Yes - but it's really no different from you pumping water into the top bucket and letting the water flow back to generate electricity.
In either way you have to put in exactly the work you get out + a bit more to make up for any losses.

You could imagine a system where on a high pressure (sunny day) you opened a valve to let atmopsheric pressure push water into the top tank, then released it on a lower pressure (stormy) day - then you are using the difference in pressure.
This is a bit like how a hydroelectric dam uses the energy from the weather, it evaporates water from the sea and lifts it to the mountains, then it falls as rain in your dam and you let it flow back down hill to make electricity.

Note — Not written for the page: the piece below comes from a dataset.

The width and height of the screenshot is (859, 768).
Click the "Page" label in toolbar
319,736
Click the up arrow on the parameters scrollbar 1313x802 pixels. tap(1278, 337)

But the changes in air pressure is very small so you would need a lot of water
 
If we pump water to the higher tank, we assume both tanks are having the same pressure.
But if we create vacuum in the top tank, then the water will flow from the lower tank to the upper tank right?
 
sajithcv said:
If we pump water to the higher tank, we assume both tanks are having the same pressure.
But if we create vacuum in the top tank, then the water will flow from the lower tank to the upper tank right?
Yes...which is exactly what a pump would do (create a pressure difference that causes water to flow uphill). You've just described a pump and are suggesting that if you pump water up and then let it flow down, it will generate more electricity than it uses (as already said). No, it won't.
 
It is not we who pump the water up. we create a vacuum, the atmospheric pressure will pump the water up.
 
sajithcv said:
It is not we who pump the water up. we create a vacuum, the atmospheric pressure will pump the water up.
Yeah. How do you create the vacuum? With a pump.

A pump (any pump) creates a pressure differential in order to move a fluid. If you use a pump to remove the air to create the pressure differential in the air to move the water, you haven't done anything fundamentally different than if you had just used the same pump to create the same pressure differential in the water.

Draw yourself a diagram and examine the following two cases:

1. A piston pump (such as a syringe) with zero volume, being drawn to 1m in length with a cross sectional area of 1m, while remaining sealed (ie, pulling a complete vacuum of 1 cubic meter).
2. Using the same pump to draw 1 cubic meter of water up into it.

Calculate the energy required to do both of these. I think you'll actually find that evacuating the air first is worse because it requires a constant force equal to the atmospheric pressure times the area whereas the pump only has a force equal to the weight of the water column.